To help contain the spread of the deadly fungus, Lyman shares some advice: “Early identification of cases, strong adherence to infection control practices, and good communication about a patient’s C. auris status are all important to prevent spread. In general, it’s best to identify C. auris in an area before there is widespread transmission. It’s important to have proactive case identification through colonization screening and enhanced surveillance of clinical specimens by conducting Candida species identification from all specimens, not just those that are invasive.”
According to Lyman, facilities will need to be proactive to monitor potential infections, even if they are in low-burden areas. She explains, “Containment generally seems to be easier in places that identify cases early, before there is transmission.”
Different fungal clades
There are at least four major clades of C. auris: Clade 1, South Asian; Clade 2, East Asian; Clade 3, South African; and Clade 4, South American. Samantha Jacobs, MD, an associate professor of medicine (infectious diseases) at the Icahn School of Medicine at Mount Sinai, and colleagues from the American Type Culture Collection and the New York State Department of Health’s Wadsworth Center recently performed a case study of C. auris isolates from a transplant patient who evolved pandrug resistance to four classes of antifungal therapeutics. “Part of the treatment dilemma,” Jacobs points out, “is that we have fewer fungal treatment options as compared to the larger armamentarium against bacteria.”
The researchers characterized the genomes and performed drug resistance analyses of multiple C. auris isolates in the infected patient over a 72-day period. They found a distinct subcluster of South Asia Clade 1, and they identified common and novel genetic changes driving resistance to the antifungal agents (azoles, echinocandins, polyene, and flucytosine). They concluded that the “emergence of pandrug-resistant C. auris in a patient over time is alarming.”

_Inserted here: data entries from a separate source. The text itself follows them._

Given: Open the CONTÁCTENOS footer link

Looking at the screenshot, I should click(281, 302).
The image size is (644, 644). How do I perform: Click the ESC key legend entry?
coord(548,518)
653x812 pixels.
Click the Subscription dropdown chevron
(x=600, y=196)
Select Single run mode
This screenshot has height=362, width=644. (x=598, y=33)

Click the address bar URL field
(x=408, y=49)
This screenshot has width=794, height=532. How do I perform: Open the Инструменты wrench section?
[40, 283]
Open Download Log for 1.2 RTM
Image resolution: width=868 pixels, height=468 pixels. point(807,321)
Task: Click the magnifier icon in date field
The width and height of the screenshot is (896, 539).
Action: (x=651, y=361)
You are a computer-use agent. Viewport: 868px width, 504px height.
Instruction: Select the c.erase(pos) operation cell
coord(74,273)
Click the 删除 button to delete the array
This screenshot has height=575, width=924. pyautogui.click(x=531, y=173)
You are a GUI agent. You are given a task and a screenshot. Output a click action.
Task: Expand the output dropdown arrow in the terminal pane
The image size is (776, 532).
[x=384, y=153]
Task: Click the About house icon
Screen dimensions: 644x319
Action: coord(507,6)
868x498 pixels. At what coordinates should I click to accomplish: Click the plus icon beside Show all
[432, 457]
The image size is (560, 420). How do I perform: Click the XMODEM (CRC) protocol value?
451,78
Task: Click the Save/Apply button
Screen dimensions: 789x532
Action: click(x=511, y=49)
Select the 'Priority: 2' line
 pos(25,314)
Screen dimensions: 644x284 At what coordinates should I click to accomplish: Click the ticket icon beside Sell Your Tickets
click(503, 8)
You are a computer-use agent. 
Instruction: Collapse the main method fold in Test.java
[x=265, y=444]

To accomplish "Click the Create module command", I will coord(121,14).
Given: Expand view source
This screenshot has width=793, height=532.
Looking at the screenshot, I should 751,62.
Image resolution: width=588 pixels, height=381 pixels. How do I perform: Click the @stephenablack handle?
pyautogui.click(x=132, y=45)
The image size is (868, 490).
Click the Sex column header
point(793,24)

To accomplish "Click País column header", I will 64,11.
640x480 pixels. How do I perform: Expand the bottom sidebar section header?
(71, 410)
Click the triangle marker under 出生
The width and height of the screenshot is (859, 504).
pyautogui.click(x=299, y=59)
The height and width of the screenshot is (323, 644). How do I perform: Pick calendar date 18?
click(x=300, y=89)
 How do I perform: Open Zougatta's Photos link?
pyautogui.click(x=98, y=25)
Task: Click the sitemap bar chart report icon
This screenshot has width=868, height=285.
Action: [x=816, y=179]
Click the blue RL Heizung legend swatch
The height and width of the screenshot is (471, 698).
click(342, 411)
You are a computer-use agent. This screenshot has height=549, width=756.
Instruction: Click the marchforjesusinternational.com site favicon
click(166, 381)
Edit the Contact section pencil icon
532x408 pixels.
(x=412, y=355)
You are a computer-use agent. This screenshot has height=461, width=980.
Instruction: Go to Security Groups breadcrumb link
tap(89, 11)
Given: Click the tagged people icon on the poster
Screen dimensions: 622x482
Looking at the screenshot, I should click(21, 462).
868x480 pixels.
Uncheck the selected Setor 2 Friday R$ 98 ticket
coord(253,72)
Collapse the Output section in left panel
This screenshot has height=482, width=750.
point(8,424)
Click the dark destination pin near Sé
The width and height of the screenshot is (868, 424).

Reflecting on the study’s findings, Jacobs notes, “What is needed is improvement in fungal diagnostics that can perform antifungal susceptibility testing in concert with rapid genomic screens to assess resistance markers. The real issue, though, is the need to develop more effective and safe therapies. There are several promising candidates now undergoing clinical trials. We also must focus on raising awareness, especially in the medical community, about the continued and increasing threat of C. auris.”
Although the experts who spoke with GEN all felt that more scrutiny and technological advances are critically needed to avoid the next pandemic, they are uniformly hopeful that we have learned valuable lessons from COVID-19. They share the conviction that increased collaboration among academia, industry, and government, along with scientific innovation, will be critical to preventing or mitigating the next pandemic.